Re: Proposal: Remove stopped transceivers to prevent resource exhaustion from Henrik Boström on 2019-02-15 (public-webrtc@w3.org from February 2019)

From: Henrik Boström <hbos@google.com>
Date: Fri, 15 Feb 2019 23:03:15 +0100
To: Jan-Ivar Bruaroey <jib@mozilla.com>
Cc: public-webrtc@w3.org
Message-ID: <CAEbRw2xPaupubw4-4bLiX-HcaqagC_RZ+WpPdpJUDkr30R16pQ@mail.gmail.com>
As always, this is more complicated than I expected.

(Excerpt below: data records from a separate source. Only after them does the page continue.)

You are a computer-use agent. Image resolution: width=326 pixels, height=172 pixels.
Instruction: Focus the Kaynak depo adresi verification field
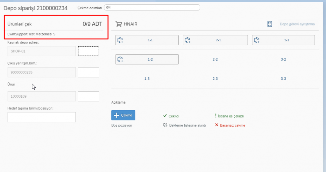(89, 51)
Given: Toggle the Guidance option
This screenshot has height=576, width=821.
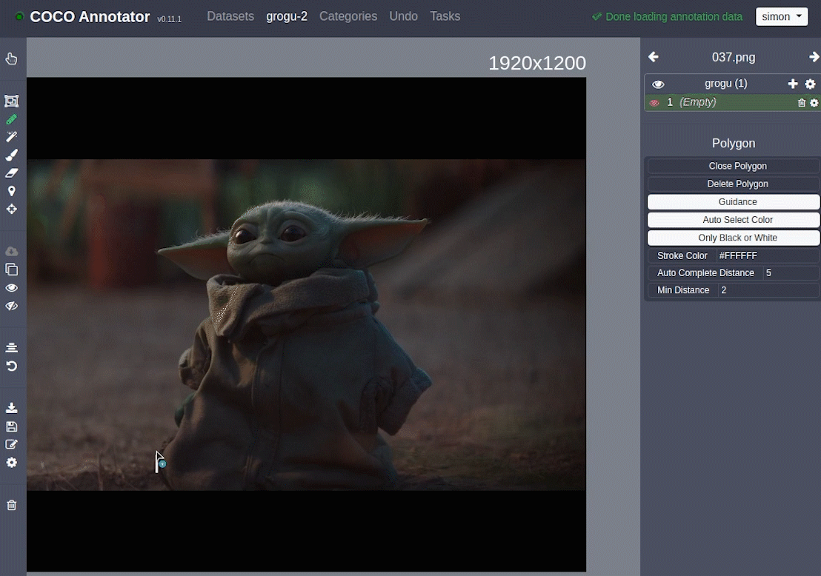Looking at the screenshot, I should [734, 202].
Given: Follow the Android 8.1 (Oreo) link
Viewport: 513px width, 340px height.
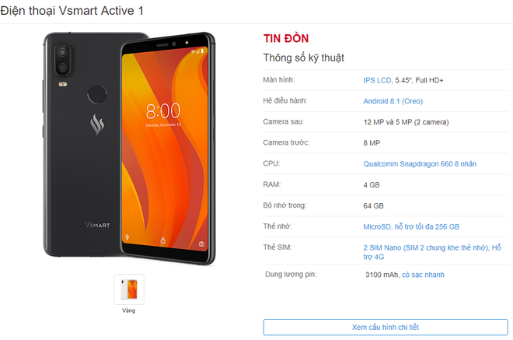Looking at the screenshot, I should point(393,101).
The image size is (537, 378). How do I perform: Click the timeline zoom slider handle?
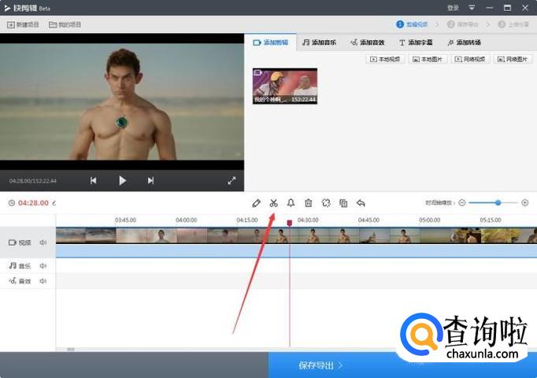point(498,203)
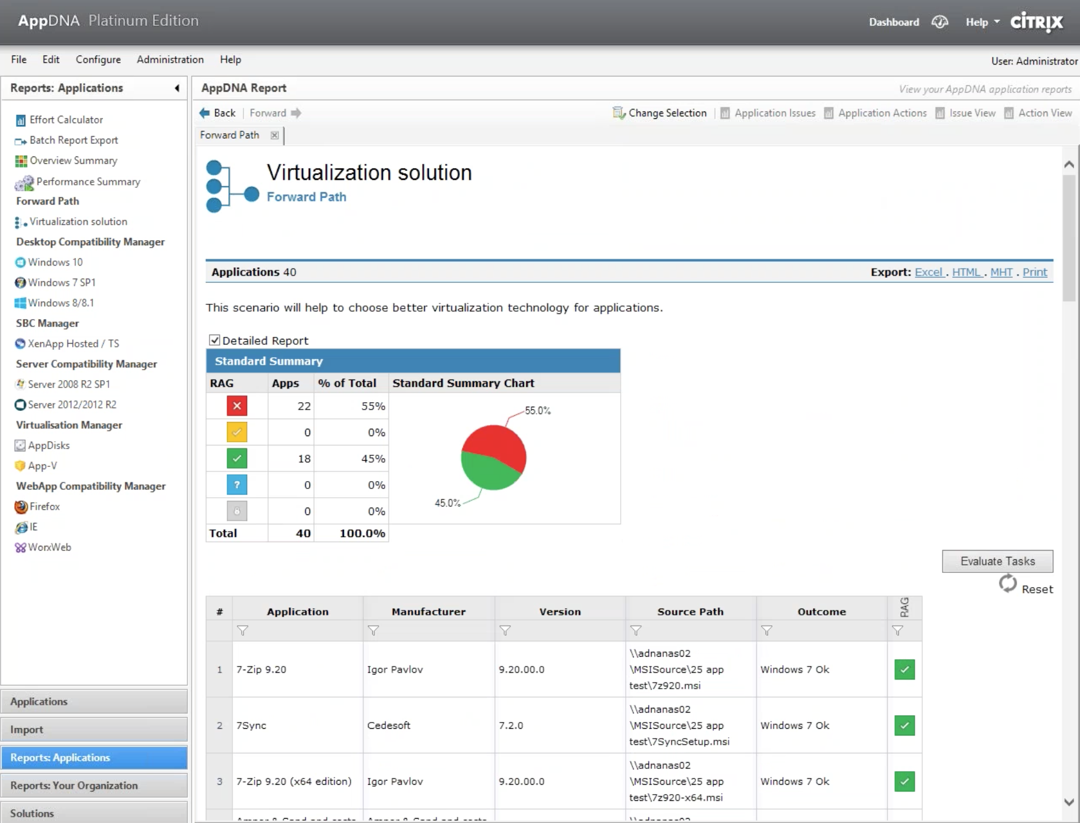The image size is (1080, 823).
Task: Open the Application column filter
Action: pyautogui.click(x=243, y=631)
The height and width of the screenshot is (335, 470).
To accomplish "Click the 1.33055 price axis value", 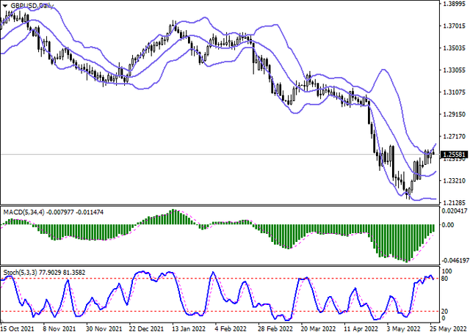I will [x=453, y=70].
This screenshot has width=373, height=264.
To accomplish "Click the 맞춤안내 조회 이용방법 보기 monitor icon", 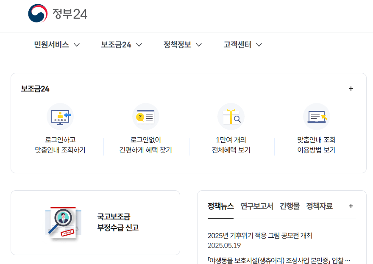I will [317, 116].
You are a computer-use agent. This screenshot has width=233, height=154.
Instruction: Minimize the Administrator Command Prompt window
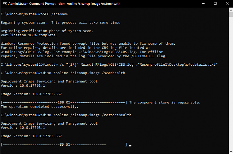click(203, 3)
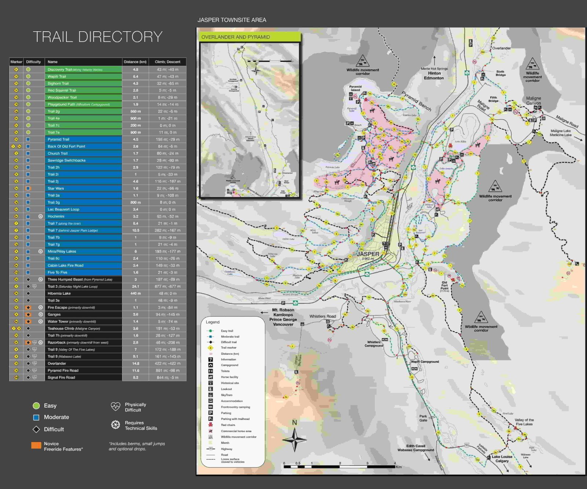Click the Information icon in the Legend
This screenshot has height=489, width=587.
pos(211,360)
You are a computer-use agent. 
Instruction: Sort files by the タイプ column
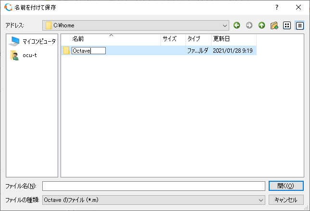coord(194,39)
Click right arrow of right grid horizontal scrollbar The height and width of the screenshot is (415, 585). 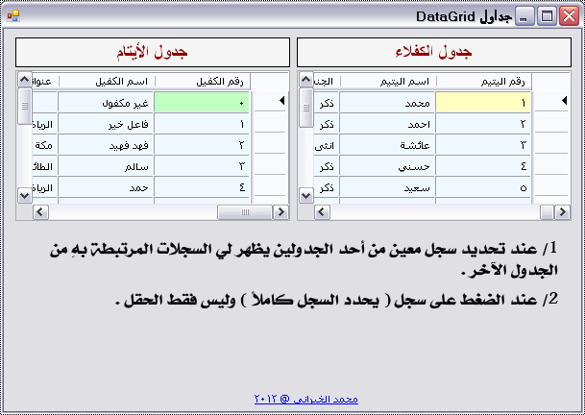[x=562, y=212]
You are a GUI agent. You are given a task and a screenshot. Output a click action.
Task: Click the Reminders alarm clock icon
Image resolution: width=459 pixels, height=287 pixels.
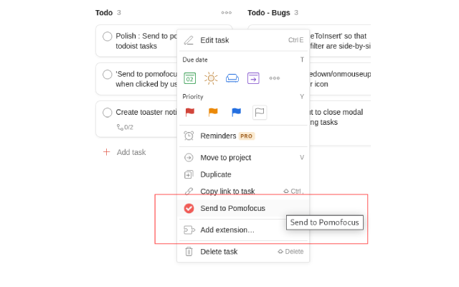tap(189, 136)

On Fri, Feb 15, 2019 at 6:17 PM youenn fablet <yfablet@apple.com> wrote:

> On Feb 15, 2019, at 3:02 AM, Henrik Boström <hbos@google.com> wrote:
> ... This prevents the transceivers, and thus the associated
> senders/receivers and tracks, from being garbage collected. A stress test
> running Chrome that did add/removeTrack a lot ran out of memory when we
> switched from Plan B to Unified Plan due to this resulting in a few
> thousand transceivers in less than a minute. (I don't know the true
> footprint, but even if each transceiver just has a single video frame in
> its buffer of 1280x720x4, that's several megabytes, multiplied by thousands
> of transceivers => gigabytes of data).
>
>
> I agree with the concern.
> That said, implementations could probably do some clean-up when a
> transceiver is stopped so that it becomes very lightweight.
> Is there anything preventing implementations to do so?
>

Good point. The transceiver is irreversibly stopped, and its track is
irreversibly ended. I think it may be lightweight, but only if we don't
have to store the a frame on the ended track.
What happens if you attach an ended track to a video element? Does it show
an the last received frame or no frame (black)? This may be a central
question to the importance or non-importance of the resource issue (and
whether the OOM was a Chrome bug or a spec concern).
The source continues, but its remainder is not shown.